UCL has for some time been investigating a different approach by putting the electrodes on the nerve roots, which is where the nerves emerge from the spinal cord but remain within the spinal canal.

'These are relatively fine and fragile fibres within the spinal canal,' said Prof Nick Donaldson of UCL's neuroprosthesis engineering department. 'The complication is that there are many fibres very close together which emerge from the spinal canal and form the major nerves that run down into the legs and also control the bowel and bladder.

'The advantage from a surgical point of view is that they're all available in one location, so you can, in a single procedure, field and place the electrodes together rather than having to fit electrodes and route cables over the legs of the patient.'

FineTech Medical makes an implant called the sacral anterior root stimulator for this site in the body which is just used for neurological functions — primarily emptying the bladder and bowel.

'That has been very successful and made a big difference to patients who've had it fitted,' said Donaldson, 'but it doesn't do anything for the legs. I ran a research project in the 1990s where we stimulated the roots a bit higher up — the lumbar roots — and showed that we could get useful leg function, allowing a paraplegic to propel a recumbent cycle.

'We would like to expand the existing device by giving it more channels so we can add leg function to the existing neurological functions of the implants.'

The surgeon inserting the implant has to connect very small electrodes to individual nerve roots in such a way that the currents which flow between the electrodes just stimulate the target nerve roots, not neighbouring ones. This is achieved using a structure called an 'active electronic book,' because the surgeon can place the roots between the 'pages' of the device, separating them.

'The project, which is mainly technological, addresses how we can increase the number of stimulation channels without having many cables going into the spinal canal, said Donaldson. 'At the moment we have really been working at the limit of what the surgeons think is practical, with 12 channels, each corresponding to a nerve stimulated. The number one might want to stimulate is in the region of 20 to 30, so if we could double or treble the number of channels, we could do more for patients.

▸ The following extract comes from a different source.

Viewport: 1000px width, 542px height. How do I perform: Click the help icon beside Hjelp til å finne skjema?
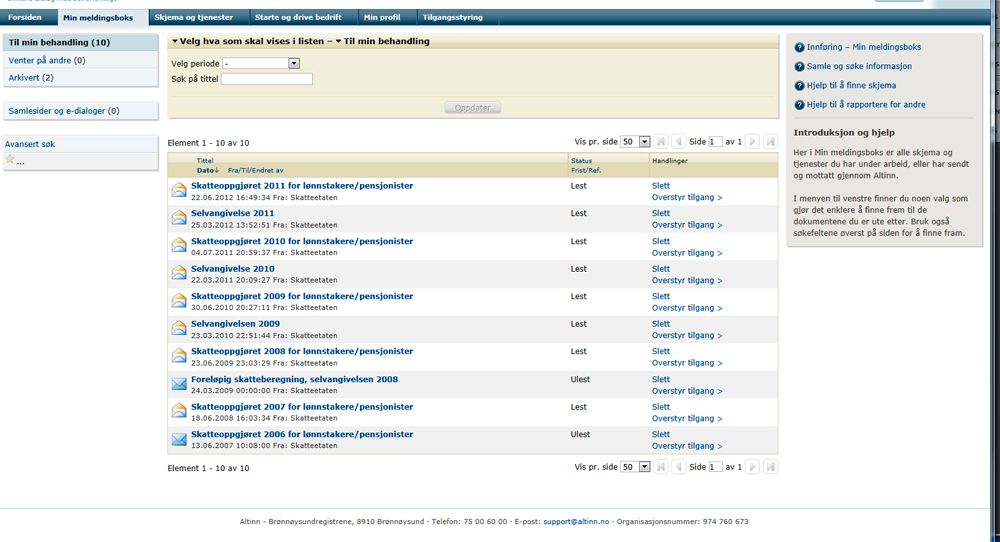tap(799, 86)
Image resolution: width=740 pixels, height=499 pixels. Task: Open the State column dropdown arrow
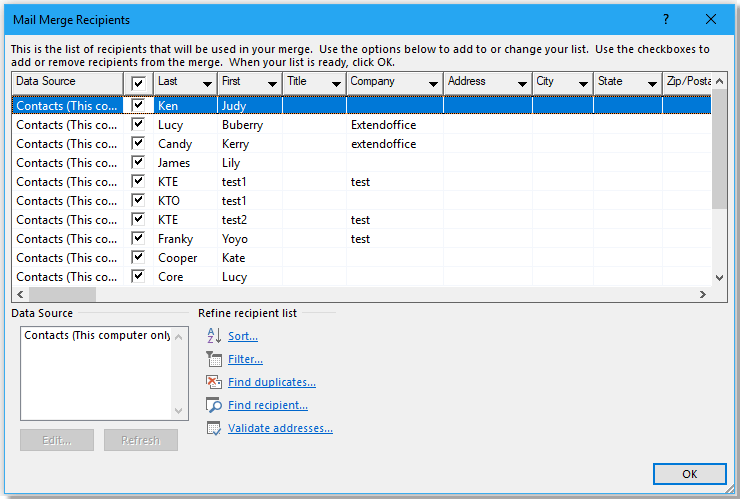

'That requires us having some way of putting the electronics right down near the electrodes. So the idea of the active book is that it has semiconductor switches and perhaps amplifiers within the electrode structure, we call the book and relatively few wires going through the dura (the outer membrane of the spinal cord) into the canal.'

This has the advantage of reducing the risk of infection and cerebro-spinal fluid (CSF) leak.

By the end of the project, the team hopes to show the technology can run in saline for long periods. It aims to demonstrate a method of sealing the electronics so the implant will be reliable for years, and carry out mechanical tests to prove its robustness.

The EPSRC-funded project runs from 2008 until 2010 during which time UCL will carry out the design of the electronics. When complete, approval will be sought from the Medicines and Healthcare products Regulatory Agency (MHRA) to undertake trials, which could take up to 10 years

UCL's project partners are the Tyndall Institute, which will develop the integrated circuit sealing, and Freiberg University, which has special knowledge of laser cutting tiny electrodes.